**Task**
Quote the rows below, every line exactly as it appears.

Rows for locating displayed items
══════

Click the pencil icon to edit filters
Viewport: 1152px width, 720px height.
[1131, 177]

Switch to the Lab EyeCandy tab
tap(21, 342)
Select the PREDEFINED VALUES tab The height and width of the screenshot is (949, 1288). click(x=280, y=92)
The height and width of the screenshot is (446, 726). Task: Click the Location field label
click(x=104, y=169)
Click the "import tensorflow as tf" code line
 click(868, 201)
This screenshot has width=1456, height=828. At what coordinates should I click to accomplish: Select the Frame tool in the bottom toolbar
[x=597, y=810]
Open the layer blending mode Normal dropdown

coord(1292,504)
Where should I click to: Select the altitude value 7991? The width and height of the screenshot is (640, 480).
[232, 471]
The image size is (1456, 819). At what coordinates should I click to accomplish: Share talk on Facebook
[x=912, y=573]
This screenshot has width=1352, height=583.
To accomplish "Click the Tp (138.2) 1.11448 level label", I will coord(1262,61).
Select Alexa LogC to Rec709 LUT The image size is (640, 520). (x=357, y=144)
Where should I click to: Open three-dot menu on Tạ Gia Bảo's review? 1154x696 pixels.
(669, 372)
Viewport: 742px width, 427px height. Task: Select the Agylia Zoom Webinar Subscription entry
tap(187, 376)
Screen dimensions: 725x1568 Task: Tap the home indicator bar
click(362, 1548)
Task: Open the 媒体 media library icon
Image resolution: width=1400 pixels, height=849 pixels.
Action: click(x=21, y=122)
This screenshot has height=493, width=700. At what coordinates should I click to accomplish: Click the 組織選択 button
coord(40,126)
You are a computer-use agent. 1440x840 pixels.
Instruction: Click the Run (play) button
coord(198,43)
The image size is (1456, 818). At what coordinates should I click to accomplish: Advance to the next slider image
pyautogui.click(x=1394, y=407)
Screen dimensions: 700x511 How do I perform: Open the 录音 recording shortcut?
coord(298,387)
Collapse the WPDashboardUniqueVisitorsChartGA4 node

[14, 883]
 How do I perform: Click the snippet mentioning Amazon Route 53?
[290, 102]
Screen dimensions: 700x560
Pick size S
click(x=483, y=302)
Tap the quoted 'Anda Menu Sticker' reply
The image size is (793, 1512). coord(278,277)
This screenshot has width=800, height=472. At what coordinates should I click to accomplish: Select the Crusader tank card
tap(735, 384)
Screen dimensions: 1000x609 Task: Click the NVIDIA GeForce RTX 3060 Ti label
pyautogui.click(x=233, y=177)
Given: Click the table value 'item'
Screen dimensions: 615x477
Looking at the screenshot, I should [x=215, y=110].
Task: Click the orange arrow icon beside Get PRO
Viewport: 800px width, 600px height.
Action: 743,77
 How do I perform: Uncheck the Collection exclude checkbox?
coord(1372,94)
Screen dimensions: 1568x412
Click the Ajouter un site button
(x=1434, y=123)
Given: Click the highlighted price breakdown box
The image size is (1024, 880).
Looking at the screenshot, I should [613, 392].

══════

**Answer**
Click the pencil icon to edit filters
Viewport: 1152px width, 720px height.
[1131, 177]

Switch to the Lab EyeCandy tab
tap(21, 342)
Select the PREDEFINED VALUES tab The height and width of the screenshot is (949, 1288). click(x=280, y=92)
The height and width of the screenshot is (446, 726). Task: Click the Location field label
click(x=104, y=169)
Click the "import tensorflow as tf" code line
 click(868, 201)
This screenshot has width=1456, height=828. At what coordinates should I click to accomplish: Select the Frame tool in the bottom toolbar
[x=597, y=810]
Open the layer blending mode Normal dropdown

coord(1292,504)
Where should I click to: Select the altitude value 7991? The width and height of the screenshot is (640, 480).
[232, 471]
The image size is (1456, 819). At what coordinates should I click to accomplish: Share talk on Facebook
[x=912, y=573]
This screenshot has width=1352, height=583.
To accomplish "Click the Tp (138.2) 1.11448 level label", I will coord(1262,61).
Select Alexa LogC to Rec709 LUT The image size is (640, 520). (x=357, y=144)
Where should I click to: Open three-dot menu on Tạ Gia Bảo's review? 1154x696 pixels.
(669, 372)
Viewport: 742px width, 427px height. Task: Select the Agylia Zoom Webinar Subscription entry
tap(187, 376)
Screen dimensions: 725x1568 Task: Tap the home indicator bar
click(362, 1548)
Task: Open the 媒体 media library icon
Image resolution: width=1400 pixels, height=849 pixels.
Action: click(x=21, y=122)
This screenshot has height=493, width=700. At what coordinates should I click to accomplish: Click the 組織選択 button
coord(40,126)
You are a computer-use agent. 1440x840 pixels.
Instruction: Click the Run (play) button
coord(198,43)
The image size is (1456, 818). At what coordinates should I click to accomplish: Advance to the next slider image
pyautogui.click(x=1394, y=407)
Screen dimensions: 700x511 How do I perform: Open the 录音 recording shortcut?
coord(298,387)
Collapse the WPDashboardUniqueVisitorsChartGA4 node

[14, 883]
 How do I perform: Click the snippet mentioning Amazon Route 53?
[290, 102]
Screen dimensions: 700x560
Pick size S
click(x=483, y=302)
Tap the quoted 'Anda Menu Sticker' reply
The image size is (793, 1512). coord(278,277)
This screenshot has width=800, height=472. At what coordinates should I click to accomplish: Select the Crusader tank card
tap(735, 384)
Screen dimensions: 1000x609 Task: Click the NVIDIA GeForce RTX 3060 Ti label
pyautogui.click(x=233, y=177)
Given: Click the table value 'item'
Screen dimensions: 615x477
Looking at the screenshot, I should [x=215, y=110].
Task: Click the orange arrow icon beside Get PRO
Viewport: 800px width, 600px height.
Action: 743,77
 How do I perform: Uncheck the Collection exclude checkbox?
coord(1372,94)
Screen dimensions: 1568x412
Click the Ajouter un site button
(x=1434, y=123)
Given: Click the highlighted price breakdown box
The image size is (1024, 880).
Looking at the screenshot, I should [613, 392].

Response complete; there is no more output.